Instructions for the task: Your answer is the lines below, exactly, from the one that contains "This screenshot has width=456, height=435." through the one that contains "Task: Open section B 品牌基础信息", both included.

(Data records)
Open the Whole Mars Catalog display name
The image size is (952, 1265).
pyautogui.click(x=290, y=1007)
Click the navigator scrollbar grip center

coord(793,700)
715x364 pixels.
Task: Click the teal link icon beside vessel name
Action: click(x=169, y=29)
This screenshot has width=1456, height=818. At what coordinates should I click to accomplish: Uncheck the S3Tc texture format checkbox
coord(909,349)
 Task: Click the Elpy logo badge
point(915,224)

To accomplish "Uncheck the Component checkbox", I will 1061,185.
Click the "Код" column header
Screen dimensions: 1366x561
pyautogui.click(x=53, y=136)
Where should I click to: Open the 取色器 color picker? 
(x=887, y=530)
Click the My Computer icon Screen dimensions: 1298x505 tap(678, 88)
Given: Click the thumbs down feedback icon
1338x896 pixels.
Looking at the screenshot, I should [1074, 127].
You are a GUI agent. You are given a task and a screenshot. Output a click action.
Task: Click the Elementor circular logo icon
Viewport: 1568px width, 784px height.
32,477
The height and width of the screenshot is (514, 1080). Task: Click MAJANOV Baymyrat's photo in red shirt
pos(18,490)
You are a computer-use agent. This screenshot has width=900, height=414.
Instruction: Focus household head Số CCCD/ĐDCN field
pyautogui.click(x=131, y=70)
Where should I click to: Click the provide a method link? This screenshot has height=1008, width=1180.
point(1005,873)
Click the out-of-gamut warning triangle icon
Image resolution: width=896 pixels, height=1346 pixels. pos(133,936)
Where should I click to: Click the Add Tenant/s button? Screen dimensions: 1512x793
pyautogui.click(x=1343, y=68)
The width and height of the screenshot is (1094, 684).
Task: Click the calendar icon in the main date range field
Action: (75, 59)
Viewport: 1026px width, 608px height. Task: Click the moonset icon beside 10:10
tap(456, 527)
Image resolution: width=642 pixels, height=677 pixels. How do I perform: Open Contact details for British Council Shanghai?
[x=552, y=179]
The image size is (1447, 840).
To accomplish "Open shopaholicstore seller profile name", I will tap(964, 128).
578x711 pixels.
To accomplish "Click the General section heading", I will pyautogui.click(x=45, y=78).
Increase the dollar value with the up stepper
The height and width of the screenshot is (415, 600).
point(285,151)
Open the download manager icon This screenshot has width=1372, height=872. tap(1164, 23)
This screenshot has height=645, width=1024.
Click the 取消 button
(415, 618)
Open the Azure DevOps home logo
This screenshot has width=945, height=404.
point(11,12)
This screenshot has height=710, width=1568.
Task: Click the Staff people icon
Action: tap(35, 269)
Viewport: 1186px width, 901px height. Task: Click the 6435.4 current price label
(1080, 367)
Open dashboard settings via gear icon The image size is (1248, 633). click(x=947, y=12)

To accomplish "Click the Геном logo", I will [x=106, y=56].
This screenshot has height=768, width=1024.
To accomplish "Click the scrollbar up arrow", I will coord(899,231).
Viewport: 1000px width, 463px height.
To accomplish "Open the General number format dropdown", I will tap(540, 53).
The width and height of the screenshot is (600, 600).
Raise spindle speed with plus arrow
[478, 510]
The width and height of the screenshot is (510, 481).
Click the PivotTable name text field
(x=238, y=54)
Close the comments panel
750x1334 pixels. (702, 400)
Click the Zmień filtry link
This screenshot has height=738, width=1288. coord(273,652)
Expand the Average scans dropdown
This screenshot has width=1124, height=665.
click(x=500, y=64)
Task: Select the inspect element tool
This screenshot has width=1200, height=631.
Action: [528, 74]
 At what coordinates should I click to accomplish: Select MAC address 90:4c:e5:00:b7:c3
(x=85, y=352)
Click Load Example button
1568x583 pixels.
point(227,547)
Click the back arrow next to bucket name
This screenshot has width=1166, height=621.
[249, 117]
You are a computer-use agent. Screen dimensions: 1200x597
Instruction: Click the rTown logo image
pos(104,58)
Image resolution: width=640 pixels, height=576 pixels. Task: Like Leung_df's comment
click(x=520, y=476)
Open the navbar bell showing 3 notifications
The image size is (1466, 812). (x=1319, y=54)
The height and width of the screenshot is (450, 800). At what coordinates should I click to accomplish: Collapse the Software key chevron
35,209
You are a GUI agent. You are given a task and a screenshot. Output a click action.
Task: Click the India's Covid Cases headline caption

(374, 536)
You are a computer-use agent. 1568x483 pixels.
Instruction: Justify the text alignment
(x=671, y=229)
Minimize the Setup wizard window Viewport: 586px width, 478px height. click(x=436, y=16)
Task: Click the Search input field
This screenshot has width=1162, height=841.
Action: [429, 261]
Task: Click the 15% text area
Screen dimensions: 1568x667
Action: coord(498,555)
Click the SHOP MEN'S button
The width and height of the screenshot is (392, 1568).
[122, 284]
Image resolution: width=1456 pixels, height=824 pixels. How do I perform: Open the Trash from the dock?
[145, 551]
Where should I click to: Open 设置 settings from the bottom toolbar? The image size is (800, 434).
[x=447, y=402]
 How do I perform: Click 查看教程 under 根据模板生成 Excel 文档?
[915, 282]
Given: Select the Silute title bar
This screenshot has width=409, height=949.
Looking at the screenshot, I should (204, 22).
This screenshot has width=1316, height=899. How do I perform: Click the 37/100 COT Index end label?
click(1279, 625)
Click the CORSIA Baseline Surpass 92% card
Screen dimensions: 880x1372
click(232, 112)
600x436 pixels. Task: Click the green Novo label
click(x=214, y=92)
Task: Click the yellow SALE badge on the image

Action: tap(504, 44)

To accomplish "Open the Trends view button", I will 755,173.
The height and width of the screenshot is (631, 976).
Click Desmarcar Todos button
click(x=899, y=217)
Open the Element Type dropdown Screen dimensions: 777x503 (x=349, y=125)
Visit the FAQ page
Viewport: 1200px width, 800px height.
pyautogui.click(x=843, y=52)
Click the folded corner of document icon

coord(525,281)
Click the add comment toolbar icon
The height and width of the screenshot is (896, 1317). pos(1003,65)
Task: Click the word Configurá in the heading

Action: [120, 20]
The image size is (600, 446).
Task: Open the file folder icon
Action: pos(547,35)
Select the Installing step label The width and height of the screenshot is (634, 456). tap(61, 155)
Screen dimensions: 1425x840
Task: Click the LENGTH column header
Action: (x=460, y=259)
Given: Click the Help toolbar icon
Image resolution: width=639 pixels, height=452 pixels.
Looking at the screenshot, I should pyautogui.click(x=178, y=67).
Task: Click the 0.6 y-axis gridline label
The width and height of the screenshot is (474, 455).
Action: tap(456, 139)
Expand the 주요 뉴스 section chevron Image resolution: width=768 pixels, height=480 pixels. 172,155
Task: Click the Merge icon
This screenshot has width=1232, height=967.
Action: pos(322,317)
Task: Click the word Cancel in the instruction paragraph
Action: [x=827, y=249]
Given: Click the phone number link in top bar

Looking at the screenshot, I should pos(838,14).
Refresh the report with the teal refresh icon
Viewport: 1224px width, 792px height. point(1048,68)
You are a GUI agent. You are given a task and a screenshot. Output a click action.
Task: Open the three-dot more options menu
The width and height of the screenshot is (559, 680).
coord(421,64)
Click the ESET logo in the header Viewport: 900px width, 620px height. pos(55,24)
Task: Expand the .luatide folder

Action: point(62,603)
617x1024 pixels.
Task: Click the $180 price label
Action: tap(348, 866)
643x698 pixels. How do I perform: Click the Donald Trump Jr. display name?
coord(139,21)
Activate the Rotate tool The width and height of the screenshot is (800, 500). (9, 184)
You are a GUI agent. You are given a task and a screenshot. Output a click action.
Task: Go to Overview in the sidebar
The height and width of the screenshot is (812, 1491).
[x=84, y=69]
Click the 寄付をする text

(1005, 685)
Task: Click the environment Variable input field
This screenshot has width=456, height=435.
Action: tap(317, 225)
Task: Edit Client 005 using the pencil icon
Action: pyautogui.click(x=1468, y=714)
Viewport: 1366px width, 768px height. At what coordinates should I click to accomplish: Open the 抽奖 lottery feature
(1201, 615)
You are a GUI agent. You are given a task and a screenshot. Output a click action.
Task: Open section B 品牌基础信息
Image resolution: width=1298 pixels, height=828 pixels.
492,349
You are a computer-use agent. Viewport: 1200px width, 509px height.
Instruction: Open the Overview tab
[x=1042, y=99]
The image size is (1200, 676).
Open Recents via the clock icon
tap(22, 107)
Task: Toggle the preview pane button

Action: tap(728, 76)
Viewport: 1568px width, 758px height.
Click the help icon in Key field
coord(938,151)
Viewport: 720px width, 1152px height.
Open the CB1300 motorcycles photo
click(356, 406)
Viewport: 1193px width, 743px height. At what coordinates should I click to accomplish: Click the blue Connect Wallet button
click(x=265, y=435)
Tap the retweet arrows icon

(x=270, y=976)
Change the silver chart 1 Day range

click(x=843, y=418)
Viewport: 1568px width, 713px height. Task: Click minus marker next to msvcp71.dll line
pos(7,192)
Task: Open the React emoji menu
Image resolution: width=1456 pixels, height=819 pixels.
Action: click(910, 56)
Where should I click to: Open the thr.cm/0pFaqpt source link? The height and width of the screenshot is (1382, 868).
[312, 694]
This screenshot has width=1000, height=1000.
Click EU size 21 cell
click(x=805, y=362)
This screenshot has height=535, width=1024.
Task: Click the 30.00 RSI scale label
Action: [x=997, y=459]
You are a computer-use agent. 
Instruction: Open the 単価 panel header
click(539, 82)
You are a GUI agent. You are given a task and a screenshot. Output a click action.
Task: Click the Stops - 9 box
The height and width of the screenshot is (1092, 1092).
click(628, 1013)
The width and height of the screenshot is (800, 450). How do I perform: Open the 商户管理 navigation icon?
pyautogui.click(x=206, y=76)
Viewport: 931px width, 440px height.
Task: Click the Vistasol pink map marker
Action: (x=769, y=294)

Response to the exercise:
This screenshot has width=456, height=435.
Action: tap(317, 225)
Task: Edit Client 005 using the pencil icon
Action: pyautogui.click(x=1468, y=714)
Viewport: 1366px width, 768px height. At what coordinates should I click to accomplish: Open the 抽奖 lottery feature
(1201, 615)
You are a GUI agent. You are given a task and a screenshot. Output a click action.
Task: Open section B 品牌基础信息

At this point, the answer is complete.